Nach Abschluss der Behandlung werden sie zurTexas A&M University transportiert, damit das Holz durch Gefriertrocknung dauerhaften Schutz erhält. Einer der Einbäume soll schließlich im Wisconsin History Center ausgestellt werden, um die Geschichte indigener Gemeinschaften sichtbar zu machen und zukünftigen Generationen ein tieferes Verständnis für ihre kulturellen Wurzeln zu vermitteln.

3 Fakten zur Archäologie: Das sollten Sie wissen

  • Archäologie ist die Wissenschaft von materiellen Überresten vergangener menschlicher Kulturen. Sie untersucht ausschließlich Dinge, die Menschen hergestellt, benutzt oder verändert haben – also Werkzeuge, Keramik, Gebäude, Gräber, Münzen, Schriftzeugnisse usw. Naturfunde ohne menschlichen Einfluss (zum Beispiel Dinosaurierknochen) gehören zur Paläontologie, nicht zur Archäologie.
  • Archäologen "lesen" keine Bücher, sondern den Boden.
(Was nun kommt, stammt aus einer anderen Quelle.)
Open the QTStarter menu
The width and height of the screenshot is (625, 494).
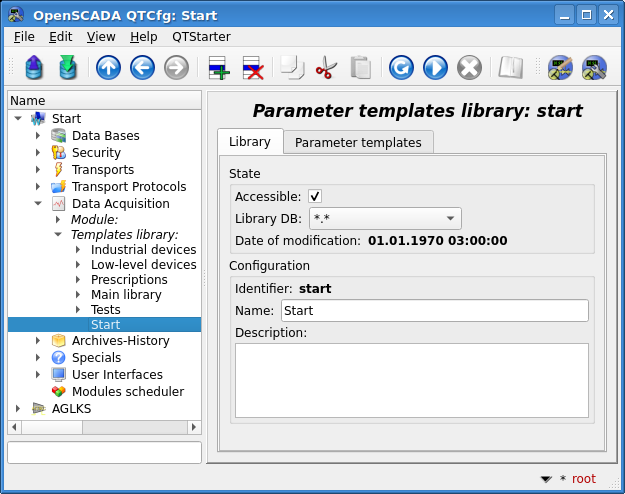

Da die meisten Kulturen der Vergangenheit keine oder fast keine schriftlichen Quellen hinterlassen haben, rekonstruieren Archäologen Geschichte durch Ausgrabungen, Fundzusammenhänge (Stratigrafie) und die Analyse von Artefakten. Die Position eines Gegenstands im Boden kann genauso wichtig sein wie der Gegenstand selbst.
  • Archäologie reicht von der Steinzeit bis gestern. Sie beginnt mit den ersten Steinwerkzeugen vor über 3 Millionen Jahren und hört nicht bei den Römern oder dem Mittelalter auf – auch Fabriken des 20. Jahrhunderts, Konzentrationslager, abgeworfene Atombomben oder versunkene Flüchtlingsboote von heute können archäologische Denkmäler sein (Zeitgenössische Archäologie / Industriearchäologie).